Prayer itself, the Catechism of St Pius X teaches:
Prayer is a raising of the mind to God to adore Him, to thank Him, and to ask of Him what we need.
It is divided into mental prayer, made with the mind alone, and vocal prayer, "made with words accompanied by the attention of the mind and the devotion of the heart." The prayers below are vocal prayers — the fixed words the Church puts on our lips so that, even when we do not know how to pray, we may still pray well.
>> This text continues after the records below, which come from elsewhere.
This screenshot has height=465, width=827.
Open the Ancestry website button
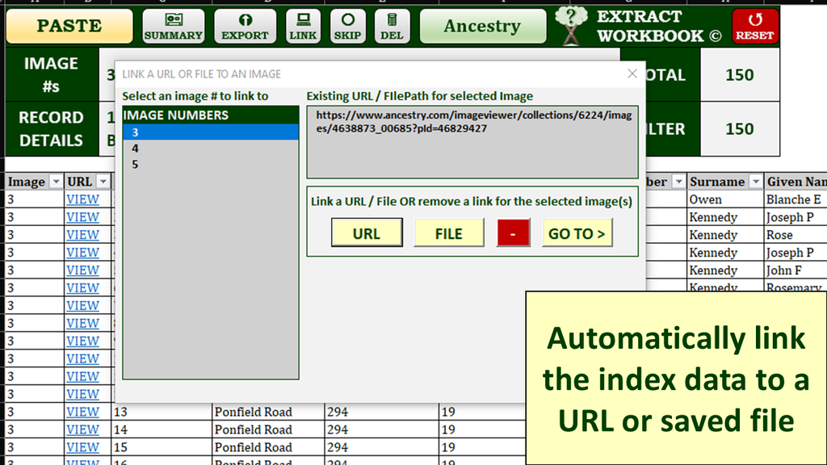482,26
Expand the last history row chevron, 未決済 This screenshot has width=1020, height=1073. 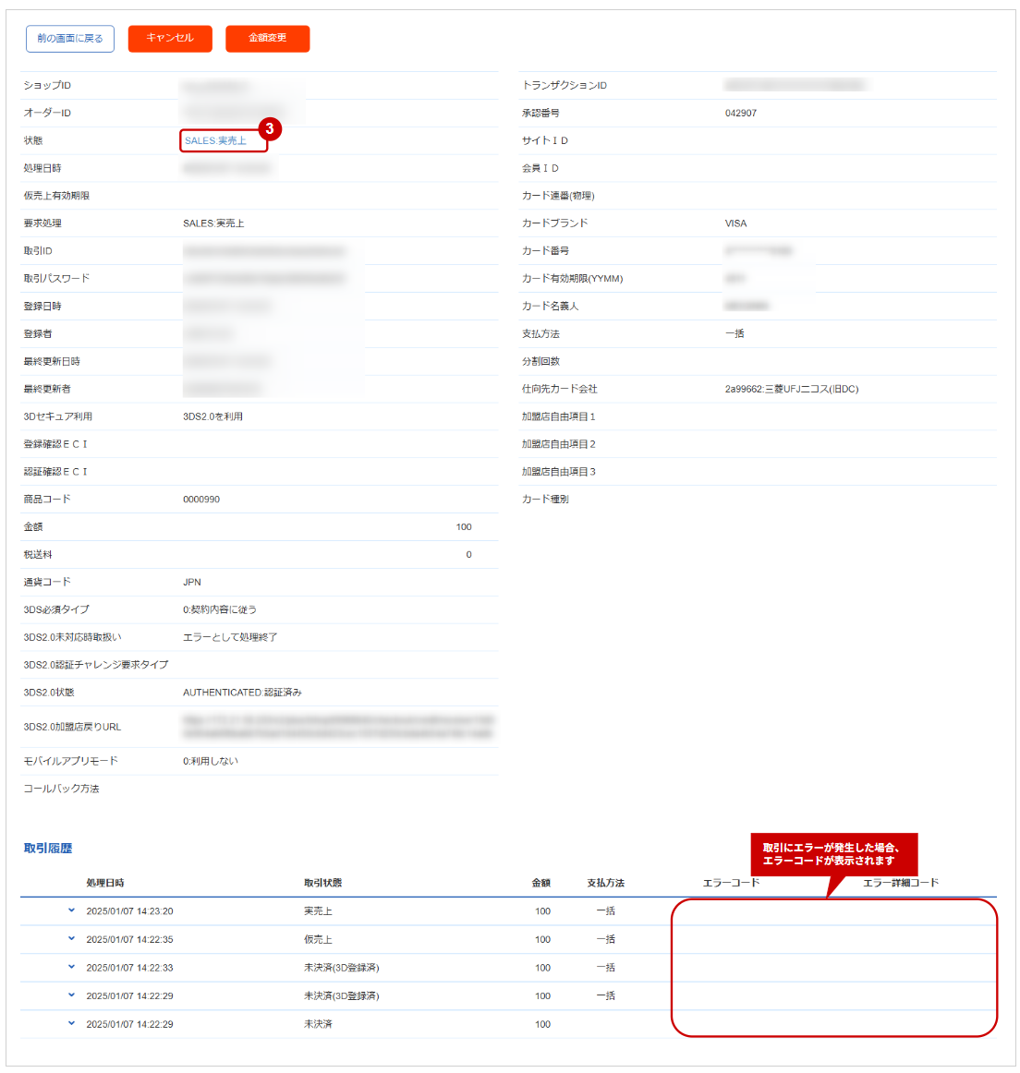(x=71, y=1023)
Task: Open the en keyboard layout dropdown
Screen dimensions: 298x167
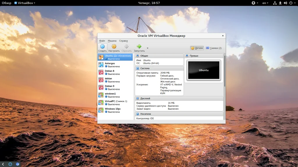Action: [x=265, y=3]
The essential prayers every Catholic should know
These are the bedrock. A Catholic learns them as a child and carries them to the grave. Every prayer begins and ends with the Sign of the Cross, the first prayer a child is taught. The Lord's Prayer — the Our Father — is the prayer Christ Himself taught, "the most excellent of all prayers," containing in seven petitions everything we may rightly ask of God. The Hail Mary joins the angel's greeting — Hail Mary, full of grace — and Elizabeth's words to the Church's own petition, pray for us sinners; it is the prayer of the Rosary, repeated more than any other. The Glory Be — the Gloria Patri — is the Church's short doxology, praising the Holy Trinity and closing nearly every decade, psalm, and devotion. The Apostles' Creed is not a petition but a confession: the twelve articles of the faith, the whole of what we believe gathered into one prayer; the Nicene Creed sung at Mass professes the same faith at greater length. And the Act of Contrition is the prayer of the sorrowing sinner, said in confession and every night, by which we tell God we are sorry for having offended Him. Learn these and you possess the heart of Catholic prayer.
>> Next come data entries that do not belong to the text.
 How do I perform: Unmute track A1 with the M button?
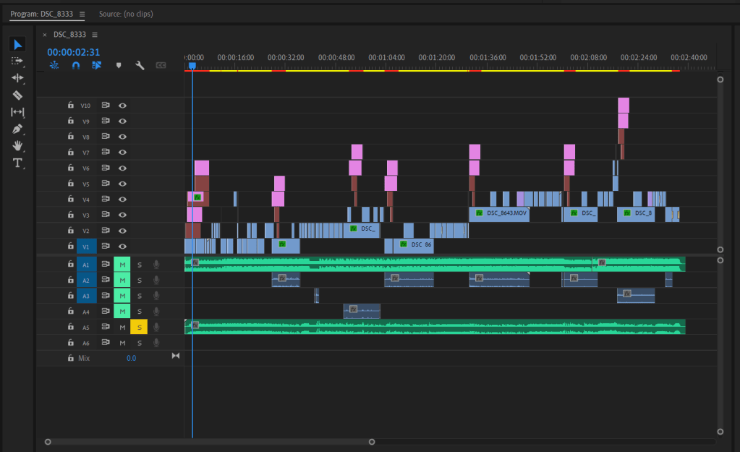click(x=122, y=265)
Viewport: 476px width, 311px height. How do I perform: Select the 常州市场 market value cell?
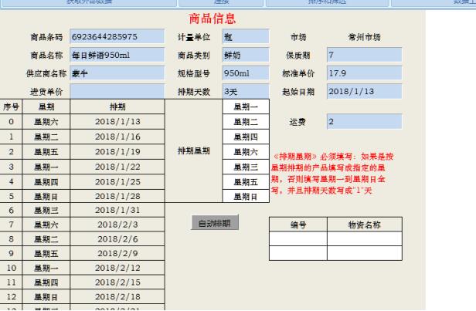[363, 37]
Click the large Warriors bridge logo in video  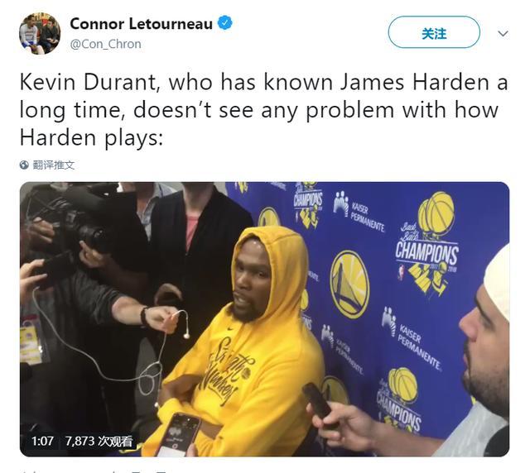click(349, 284)
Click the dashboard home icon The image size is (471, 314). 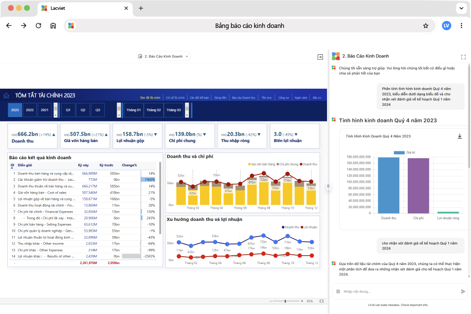pos(6,96)
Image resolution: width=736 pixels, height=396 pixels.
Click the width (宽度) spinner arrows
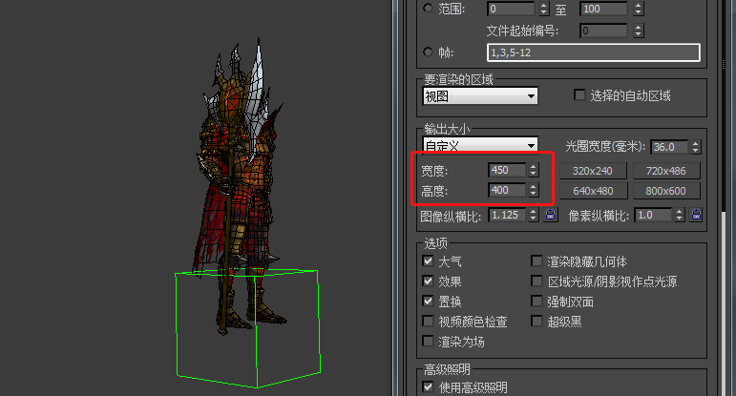tap(533, 170)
Catholic morning prayers: the Morning Offering
The day belongs to God before it belongs to us. The Church counsels that "it is good to pray morning and evening and at the beginning of the important actions of the day," and the morning prayer that gathers the whole day into a single act is the Morning Offering. By it we offer God our prayers, works, joys, and sufferings of the coming day, uniting them to the sacrifice of the Mass offered everywhere on earth. A morning rule may add the sign of the cross on waking, a few words of thanks for the night's rest, an Our Father, a Hail Mary, and the prayer to one's Guardian Angel, who watches over us through the day.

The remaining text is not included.